EXERCISE PROMPT:
Repeat the material below verbatim, starting at its first line and stopping after the line that contains "click(x=847, y=419)".
>> begin PROVIDED MATERIAL
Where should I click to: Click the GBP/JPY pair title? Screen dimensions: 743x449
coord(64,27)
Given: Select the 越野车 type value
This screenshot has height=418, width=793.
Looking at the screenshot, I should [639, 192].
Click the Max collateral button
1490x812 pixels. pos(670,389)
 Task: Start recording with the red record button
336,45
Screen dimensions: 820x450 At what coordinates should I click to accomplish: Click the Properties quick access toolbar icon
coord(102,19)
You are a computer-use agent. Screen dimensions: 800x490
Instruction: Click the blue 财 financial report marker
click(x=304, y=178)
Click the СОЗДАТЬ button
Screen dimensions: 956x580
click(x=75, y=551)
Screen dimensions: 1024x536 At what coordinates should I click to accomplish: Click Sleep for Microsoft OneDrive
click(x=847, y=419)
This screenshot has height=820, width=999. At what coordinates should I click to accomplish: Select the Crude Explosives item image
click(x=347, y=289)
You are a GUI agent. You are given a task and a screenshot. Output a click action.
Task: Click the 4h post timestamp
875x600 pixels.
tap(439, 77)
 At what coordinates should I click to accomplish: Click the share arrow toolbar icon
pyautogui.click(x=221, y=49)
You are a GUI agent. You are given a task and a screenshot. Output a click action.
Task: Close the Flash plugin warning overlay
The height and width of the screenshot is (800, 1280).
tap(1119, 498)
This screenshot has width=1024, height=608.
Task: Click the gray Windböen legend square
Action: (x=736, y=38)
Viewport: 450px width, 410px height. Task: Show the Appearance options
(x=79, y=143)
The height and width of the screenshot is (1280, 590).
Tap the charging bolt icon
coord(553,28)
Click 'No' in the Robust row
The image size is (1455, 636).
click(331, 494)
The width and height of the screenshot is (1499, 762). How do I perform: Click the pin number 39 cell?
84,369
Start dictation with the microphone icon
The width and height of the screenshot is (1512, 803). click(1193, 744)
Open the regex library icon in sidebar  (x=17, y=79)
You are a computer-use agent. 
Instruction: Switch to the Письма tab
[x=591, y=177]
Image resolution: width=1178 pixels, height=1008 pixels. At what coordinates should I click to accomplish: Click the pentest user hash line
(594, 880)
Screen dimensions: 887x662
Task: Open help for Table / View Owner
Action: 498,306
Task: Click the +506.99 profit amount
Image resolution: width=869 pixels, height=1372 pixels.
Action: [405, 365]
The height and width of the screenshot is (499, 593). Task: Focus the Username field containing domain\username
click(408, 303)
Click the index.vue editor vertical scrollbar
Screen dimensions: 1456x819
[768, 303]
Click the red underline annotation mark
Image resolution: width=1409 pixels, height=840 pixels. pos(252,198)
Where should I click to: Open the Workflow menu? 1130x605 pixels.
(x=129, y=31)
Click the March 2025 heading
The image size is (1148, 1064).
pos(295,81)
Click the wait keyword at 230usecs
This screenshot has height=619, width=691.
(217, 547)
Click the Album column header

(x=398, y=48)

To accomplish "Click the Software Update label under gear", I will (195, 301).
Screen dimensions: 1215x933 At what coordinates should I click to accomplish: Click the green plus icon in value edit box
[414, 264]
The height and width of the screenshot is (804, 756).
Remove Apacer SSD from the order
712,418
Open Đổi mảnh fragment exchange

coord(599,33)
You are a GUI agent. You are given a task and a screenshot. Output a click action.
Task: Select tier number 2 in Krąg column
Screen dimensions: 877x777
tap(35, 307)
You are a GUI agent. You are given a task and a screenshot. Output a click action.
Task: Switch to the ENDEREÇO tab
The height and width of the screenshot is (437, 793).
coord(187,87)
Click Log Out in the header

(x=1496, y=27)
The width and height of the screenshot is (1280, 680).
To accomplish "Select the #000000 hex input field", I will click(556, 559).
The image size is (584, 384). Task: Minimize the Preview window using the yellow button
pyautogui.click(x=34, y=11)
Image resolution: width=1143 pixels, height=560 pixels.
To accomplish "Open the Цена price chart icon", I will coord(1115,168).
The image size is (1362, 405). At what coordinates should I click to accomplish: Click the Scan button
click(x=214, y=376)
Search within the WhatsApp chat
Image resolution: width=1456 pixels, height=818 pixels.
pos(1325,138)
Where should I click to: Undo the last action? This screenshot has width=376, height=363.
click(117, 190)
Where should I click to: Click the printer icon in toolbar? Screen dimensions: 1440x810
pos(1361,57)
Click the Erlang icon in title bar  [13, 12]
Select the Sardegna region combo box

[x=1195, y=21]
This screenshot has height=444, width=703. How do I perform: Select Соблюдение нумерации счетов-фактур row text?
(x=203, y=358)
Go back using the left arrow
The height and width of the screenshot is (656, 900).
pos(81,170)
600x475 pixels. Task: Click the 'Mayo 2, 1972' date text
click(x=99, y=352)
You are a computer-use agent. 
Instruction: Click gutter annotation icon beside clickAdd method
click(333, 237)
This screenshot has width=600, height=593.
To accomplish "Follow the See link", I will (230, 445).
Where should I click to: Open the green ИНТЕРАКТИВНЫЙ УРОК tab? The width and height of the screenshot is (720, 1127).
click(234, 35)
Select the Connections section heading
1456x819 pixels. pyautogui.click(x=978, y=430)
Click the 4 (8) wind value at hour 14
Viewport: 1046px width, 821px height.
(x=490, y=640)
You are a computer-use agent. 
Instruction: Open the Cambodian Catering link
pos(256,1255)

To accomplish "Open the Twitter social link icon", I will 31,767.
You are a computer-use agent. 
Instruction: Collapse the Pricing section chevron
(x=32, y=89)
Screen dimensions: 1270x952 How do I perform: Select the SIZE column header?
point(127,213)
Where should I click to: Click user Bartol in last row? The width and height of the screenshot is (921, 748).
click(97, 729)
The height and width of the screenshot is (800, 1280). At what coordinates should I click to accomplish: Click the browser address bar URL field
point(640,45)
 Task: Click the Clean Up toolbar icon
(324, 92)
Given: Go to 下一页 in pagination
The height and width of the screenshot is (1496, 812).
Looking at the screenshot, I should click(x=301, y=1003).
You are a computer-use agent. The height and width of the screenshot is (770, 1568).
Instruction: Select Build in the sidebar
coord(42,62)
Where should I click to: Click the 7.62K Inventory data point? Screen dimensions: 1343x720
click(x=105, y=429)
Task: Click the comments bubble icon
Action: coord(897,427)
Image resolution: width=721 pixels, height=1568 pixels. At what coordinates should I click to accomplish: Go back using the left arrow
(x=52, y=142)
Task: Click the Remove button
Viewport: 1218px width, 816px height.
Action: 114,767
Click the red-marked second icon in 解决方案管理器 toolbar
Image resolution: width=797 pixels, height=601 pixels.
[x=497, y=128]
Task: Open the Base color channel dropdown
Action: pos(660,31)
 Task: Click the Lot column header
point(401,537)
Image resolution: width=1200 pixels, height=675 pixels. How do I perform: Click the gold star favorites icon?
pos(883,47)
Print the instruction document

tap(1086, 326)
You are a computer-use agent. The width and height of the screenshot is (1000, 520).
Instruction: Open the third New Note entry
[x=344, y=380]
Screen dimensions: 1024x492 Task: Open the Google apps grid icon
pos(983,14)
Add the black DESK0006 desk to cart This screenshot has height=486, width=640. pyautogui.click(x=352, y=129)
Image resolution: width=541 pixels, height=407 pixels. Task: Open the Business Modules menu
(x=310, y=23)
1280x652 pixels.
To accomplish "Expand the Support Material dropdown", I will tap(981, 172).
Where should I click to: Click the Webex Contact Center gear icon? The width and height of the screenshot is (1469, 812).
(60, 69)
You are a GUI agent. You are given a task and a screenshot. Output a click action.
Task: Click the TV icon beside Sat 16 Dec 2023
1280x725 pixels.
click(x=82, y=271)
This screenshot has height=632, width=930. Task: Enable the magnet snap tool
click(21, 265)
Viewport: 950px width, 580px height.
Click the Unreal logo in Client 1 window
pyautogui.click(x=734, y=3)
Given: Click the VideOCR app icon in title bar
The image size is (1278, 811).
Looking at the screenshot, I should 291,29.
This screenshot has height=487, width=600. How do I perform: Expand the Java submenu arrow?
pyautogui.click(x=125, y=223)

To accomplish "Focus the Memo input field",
>> end PROVIDED MATERIAL
WRITTEN SOLUTION:
Where should I click to: Click the GBP/JPY pair title? Screen dimensions: 743x449
coord(64,27)
Given: Select the 越野车 type value
This screenshot has height=418, width=793.
Looking at the screenshot, I should [639, 192].
Click the Max collateral button
1490x812 pixels. pos(670,389)
 Task: Start recording with the red record button
336,45
Screen dimensions: 820x450 At what coordinates should I click to accomplish: Click the Properties quick access toolbar icon
coord(102,19)
You are a computer-use agent. Screen dimensions: 800x490
Instruction: Click the blue 财 financial report marker
click(x=304, y=178)
Click the СОЗДАТЬ button
Screen dimensions: 956x580
click(x=75, y=551)
Screen dimensions: 1024x536 At what coordinates should I click to accomplish: Click Sleep for Microsoft OneDrive
click(x=847, y=419)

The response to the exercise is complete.